The Ocean at the End of the Lane is hauntingly nostalgic, making you remember about your childhood and fears: where monsters and things that go bump in the night really did seem real, not not just make-believe.

The narrative was by far the best part: had my sympathy and interest from start to finish.  The childish lack of understanding of adult behaviour and and fear of the adult world  had me hooked — not to mention the mysterious Lettie Hempstock.

The Ocean at the End of the Lane is a compelling and addictive tale – – one that could easily be read in just one or two sittings.  And it sticks with you, you’ll be thinking about it long after you’ve finished reading it.

noteable-quotes

“I lived in books more than I lived anywhere else”

“Grown-ups don’t look like grown-ups on the inside either. Outside, they’re big and thoughtless and they always know what they’re doing. Inside, they look just like they always have. Like they did when they were your age. Truth is, there aren’t any grown-ups. Not one, in the whole wide world.”
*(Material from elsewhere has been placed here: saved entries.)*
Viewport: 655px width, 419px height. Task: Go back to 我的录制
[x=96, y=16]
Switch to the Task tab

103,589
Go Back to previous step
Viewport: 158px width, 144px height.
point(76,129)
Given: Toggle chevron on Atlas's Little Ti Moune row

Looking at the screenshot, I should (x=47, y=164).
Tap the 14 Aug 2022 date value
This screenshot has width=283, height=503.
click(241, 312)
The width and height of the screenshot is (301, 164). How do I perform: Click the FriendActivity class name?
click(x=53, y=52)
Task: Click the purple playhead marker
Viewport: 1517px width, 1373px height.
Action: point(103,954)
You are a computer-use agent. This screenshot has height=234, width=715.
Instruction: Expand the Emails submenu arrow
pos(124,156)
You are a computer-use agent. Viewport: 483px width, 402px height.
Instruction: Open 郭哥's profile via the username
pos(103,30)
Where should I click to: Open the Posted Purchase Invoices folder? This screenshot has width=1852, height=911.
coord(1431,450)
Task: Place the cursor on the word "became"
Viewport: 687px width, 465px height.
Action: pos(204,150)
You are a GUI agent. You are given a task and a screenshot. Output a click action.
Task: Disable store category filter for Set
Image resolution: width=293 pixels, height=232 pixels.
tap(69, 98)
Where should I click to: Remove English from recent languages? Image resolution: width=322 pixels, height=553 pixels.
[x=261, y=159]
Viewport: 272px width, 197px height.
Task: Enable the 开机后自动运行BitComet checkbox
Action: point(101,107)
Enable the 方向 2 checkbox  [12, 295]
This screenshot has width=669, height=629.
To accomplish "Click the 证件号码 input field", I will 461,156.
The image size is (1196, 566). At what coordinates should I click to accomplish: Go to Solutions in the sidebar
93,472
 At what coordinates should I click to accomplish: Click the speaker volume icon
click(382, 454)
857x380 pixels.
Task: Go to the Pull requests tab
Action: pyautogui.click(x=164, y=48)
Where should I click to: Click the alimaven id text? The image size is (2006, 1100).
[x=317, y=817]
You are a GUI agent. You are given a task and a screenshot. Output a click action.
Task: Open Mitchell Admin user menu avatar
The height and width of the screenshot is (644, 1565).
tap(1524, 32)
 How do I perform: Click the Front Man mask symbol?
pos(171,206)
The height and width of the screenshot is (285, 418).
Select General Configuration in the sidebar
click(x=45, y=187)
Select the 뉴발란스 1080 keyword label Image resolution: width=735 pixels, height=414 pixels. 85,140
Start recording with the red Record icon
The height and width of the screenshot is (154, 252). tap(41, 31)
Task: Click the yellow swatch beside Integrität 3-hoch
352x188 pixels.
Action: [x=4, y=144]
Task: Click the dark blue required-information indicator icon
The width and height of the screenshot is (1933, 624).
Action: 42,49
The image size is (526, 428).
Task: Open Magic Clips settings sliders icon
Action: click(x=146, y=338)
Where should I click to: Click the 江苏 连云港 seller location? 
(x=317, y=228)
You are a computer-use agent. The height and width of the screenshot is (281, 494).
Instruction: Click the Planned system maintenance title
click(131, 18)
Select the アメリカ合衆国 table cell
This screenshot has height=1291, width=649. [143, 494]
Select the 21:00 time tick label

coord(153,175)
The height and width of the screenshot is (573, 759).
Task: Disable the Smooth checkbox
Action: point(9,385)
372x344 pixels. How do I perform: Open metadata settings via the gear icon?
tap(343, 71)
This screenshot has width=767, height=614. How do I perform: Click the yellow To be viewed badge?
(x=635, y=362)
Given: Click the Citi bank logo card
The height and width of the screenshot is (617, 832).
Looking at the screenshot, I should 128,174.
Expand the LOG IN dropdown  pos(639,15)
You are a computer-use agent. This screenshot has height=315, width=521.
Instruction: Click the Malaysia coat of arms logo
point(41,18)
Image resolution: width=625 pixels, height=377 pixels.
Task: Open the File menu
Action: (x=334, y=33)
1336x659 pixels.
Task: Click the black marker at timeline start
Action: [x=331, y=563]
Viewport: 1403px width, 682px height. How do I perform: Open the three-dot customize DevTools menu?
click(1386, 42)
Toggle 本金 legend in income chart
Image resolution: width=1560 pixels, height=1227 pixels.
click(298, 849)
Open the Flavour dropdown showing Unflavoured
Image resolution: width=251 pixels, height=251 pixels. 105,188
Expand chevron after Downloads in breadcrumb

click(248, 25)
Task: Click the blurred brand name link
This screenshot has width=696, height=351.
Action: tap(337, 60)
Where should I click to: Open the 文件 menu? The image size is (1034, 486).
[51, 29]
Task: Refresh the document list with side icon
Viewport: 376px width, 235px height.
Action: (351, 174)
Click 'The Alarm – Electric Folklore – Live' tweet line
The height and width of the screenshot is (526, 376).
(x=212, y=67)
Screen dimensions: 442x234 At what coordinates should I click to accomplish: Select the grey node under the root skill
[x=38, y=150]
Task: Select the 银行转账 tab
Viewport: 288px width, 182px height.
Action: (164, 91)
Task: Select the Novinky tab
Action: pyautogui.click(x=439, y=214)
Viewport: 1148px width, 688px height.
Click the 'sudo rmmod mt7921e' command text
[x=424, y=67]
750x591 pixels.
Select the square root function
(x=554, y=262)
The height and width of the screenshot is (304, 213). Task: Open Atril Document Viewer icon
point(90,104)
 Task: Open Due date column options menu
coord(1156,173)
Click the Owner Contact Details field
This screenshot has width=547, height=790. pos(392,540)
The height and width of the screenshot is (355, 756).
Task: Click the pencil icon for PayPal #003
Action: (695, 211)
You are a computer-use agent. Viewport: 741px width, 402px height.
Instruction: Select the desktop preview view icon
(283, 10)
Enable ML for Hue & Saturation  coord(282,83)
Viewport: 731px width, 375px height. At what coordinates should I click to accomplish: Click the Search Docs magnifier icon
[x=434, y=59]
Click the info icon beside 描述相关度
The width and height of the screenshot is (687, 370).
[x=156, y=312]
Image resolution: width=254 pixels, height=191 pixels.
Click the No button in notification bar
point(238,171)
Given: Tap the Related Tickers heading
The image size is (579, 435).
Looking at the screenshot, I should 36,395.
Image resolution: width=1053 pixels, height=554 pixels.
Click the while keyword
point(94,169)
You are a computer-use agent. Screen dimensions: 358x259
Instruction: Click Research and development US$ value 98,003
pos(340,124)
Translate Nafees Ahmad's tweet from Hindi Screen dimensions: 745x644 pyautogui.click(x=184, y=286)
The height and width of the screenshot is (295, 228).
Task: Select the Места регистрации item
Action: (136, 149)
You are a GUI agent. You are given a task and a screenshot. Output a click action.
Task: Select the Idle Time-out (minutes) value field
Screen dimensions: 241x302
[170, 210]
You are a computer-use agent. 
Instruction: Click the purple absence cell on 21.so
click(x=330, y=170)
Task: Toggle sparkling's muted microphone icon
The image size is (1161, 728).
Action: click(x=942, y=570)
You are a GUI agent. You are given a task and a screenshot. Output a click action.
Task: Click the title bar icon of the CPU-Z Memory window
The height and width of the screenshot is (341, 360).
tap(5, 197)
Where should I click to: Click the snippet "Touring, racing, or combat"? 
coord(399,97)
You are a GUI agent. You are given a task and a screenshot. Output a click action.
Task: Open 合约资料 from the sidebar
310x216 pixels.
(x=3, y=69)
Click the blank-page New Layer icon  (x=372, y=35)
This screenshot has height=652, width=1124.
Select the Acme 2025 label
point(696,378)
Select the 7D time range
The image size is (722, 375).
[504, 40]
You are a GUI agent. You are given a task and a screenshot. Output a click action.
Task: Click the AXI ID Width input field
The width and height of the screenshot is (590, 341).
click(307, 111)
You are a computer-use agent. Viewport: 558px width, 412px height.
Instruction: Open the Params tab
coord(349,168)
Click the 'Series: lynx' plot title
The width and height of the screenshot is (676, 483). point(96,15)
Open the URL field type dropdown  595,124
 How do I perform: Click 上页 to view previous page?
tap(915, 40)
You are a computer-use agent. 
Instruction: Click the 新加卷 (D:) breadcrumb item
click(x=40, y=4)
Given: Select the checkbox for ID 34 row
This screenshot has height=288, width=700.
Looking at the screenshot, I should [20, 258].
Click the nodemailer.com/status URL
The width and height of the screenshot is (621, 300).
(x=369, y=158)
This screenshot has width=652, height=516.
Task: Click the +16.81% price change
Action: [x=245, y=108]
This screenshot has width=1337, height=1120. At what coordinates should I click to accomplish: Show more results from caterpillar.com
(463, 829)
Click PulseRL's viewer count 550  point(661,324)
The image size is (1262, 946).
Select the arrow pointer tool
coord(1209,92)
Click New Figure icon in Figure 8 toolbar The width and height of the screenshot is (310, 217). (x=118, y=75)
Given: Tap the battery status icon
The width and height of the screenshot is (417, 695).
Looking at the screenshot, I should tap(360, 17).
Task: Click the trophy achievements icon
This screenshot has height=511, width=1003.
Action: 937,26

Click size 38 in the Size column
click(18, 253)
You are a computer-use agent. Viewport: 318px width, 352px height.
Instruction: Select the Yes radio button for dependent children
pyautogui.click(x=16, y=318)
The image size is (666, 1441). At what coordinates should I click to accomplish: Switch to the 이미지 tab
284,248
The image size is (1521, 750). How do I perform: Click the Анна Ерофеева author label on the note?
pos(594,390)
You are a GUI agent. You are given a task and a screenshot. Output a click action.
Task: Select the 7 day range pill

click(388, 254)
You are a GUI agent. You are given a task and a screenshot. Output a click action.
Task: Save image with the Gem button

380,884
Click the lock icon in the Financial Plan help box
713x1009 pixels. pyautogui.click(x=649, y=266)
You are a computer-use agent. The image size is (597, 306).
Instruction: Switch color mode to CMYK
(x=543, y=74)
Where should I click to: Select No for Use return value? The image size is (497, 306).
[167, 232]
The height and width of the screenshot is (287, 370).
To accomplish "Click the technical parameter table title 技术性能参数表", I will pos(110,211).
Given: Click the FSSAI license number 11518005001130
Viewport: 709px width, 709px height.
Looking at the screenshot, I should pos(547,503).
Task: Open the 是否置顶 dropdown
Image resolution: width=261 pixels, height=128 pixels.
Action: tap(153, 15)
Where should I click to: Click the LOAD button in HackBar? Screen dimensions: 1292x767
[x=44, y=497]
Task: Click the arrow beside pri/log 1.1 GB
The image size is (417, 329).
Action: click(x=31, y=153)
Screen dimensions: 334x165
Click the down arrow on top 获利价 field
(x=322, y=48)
“I liked myths. They weren’t adult stories and they weren’t children’s stories. They were better than that. They just were.”

“Monsters come in all shapes and sizes. Some of them are things people are scared of. Some of them are things that look like things people used to be scared of a long time ago. Sometimes monsters are things people should be scared of, but they aren’t.”

“As we age, we become our parents; live long enough and we see faces repeat in time.”